Please resume the passage below on cooling and fractionating the methane-rich stream, picking up right after its final sentence.

> [Supplied text]:
▬▬▬▬▬▬▬▬▬▬
As illustrated in FIG. 1, the methane-rich stream exiting low-stage propane chiller 28 is introduced into high-stage ethylene chiller 42 via conduit 112. Ethylene refrigerant exits low-stage propane chiller 28 via conduit 208 and is preferably fed to a separation vessel 37 wherein light components are removed via conduit 209 and condensed ethylene is removed via conduit 210. The ethylene refrigerant at this location in the process is generally at a temperature of about −24° F. (−31° C.) and a pressure of about 285 psia. The ethylene refrigerant then flows to an ethylene economizer 34 wherein it is cooled via indirect heat exchange means 38, removed via conduit 211, and passed to a pressure reduction means, illustrated as an expansion valve 40, whereupon the refrigerant is flashed to a preselected temperature and pressure and fed to high-stage ethylene chiller 42 via conduit 212. Vaporized ethylene is removed from chiller 42 via conduit 214 and routed to ethylene economizer 34 wherein the vapor functions as a coolant via indirect heat exchange means 46. The ethylene vapor is then removed from ethylene economizer 34 via conduit 216 and fed to the high-stage inlet of ethylene compressor 48. The ethylene refrigerant which is not vaporized in high-stage ethylene chiller 42 is removed via conduit 218 and returned to ethylene economizer 34 for further cooling via indirect heat exchange means 50, removed from ethylene economizer via conduit 220, and flashed in a pressure reduction means, illustrated as expansion valve 52, whereupon the resulting two-phase product is introduced into a low-stage ethylene chiller 54 via conduit 222.

After cooling in indirect heat exchange means 44, the methane-rich stream is removed from high-stage ethylene chiller 42 via conduit 116. The stream in conduit 116 is then carried to a feed inlet of a first fractionation column 60. In column 60, the feed stream introduced is separated into a first relatively more volatile vapor stream exiting column 60 via conduit 119 and a first relatively less volatile liquid stream exiting column 60 via conduit 114. Typically, the overhead vapor stream in conduit 119 contains primarily methane (preferably >85 mole % methane), while the bottoms liquid stream in conduit 114 contains primarily C2+ hydrocarbons. The separation/distillation in first fractionation column 60 is facilitated by the introduction of a stripping gas stream, via conduit 108, and a reflux stream, via conduit 159, into column 60.

Conduit 114 carries the bottoms liquid stream from first fractionation column 60 to a second fractionation column 67. In column 67, the stream introduced via conduit 114 is separated into a second relatively more volatile vapor stream exiting column 67 via conduit 121 and a second relatively less volatile liquid stream exiting the bottom of column 67. Typically, the overhead vapor stream in conduit 119 contains primarily methane and/or ethane, while the bottoms liquid stream contains primarily C2+ or C3+ hydrocarbons. In one embodiment of the present invention, the overhead vapor stream in conduit 121 is subsequently combined with a second stream in conduit 128, and the combined stream fed to the high-stage inlet port of the methane compressor 83.
▬▬▬▬▬▬▬▬▬▬
> [Provided data]:
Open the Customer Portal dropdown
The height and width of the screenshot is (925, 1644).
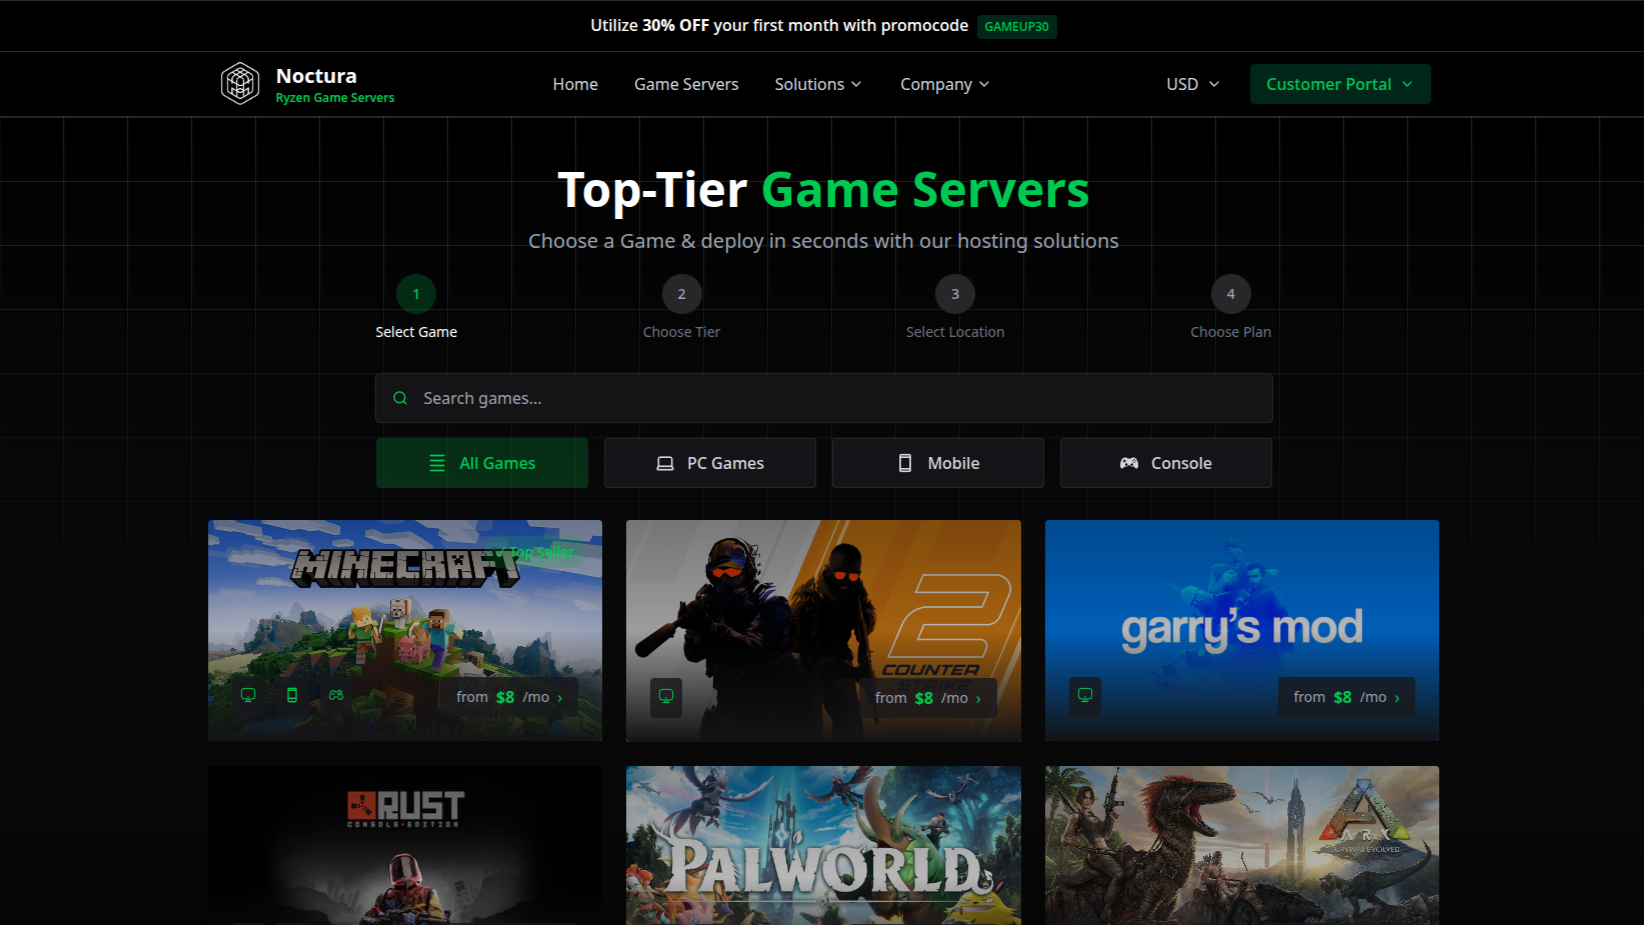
▬▬▬▬▬▬▬▬▬▬
> [Response]:
The bottoms liquid stream from second fractionation column 67 is introduced into a third fractionation column 21. In column 21, this stream is separated into a third relatively more volatile vapor stream exiting column 21 via conduit 401 and a third relatively less volatile liquid stream exiting the bottom of column 21. Typically, the overhead vapor stream in conduit 401 contains primarily ethane and/or propane, while the bottoms liquid stream contains primarily C3+ or C4+ hydrocarbons.

The bottoms liquid stream from third fractionation column 21 is then introduced into a fourth fractionation column 23. In column 23, this stream is separated into a fourth relatively more volatile vapor stream exiting column 23 via conduit 403 and a fourth relatively less volatile liquid stream exiting the bottom of column 23 via conduit 405. Typically, the overhead vapor stream in conduit 403 contains primarily propane and/or butane, while the bottoms liquid stream contains primarily C4+ or C5+ hydrocarbons. In a preferred embodiment of the present invention, the overhead streams in conduits 401 and 403 are combined in conduit 407 to form a spiking fluid which can be stored in a spiking fluid storage tank 25.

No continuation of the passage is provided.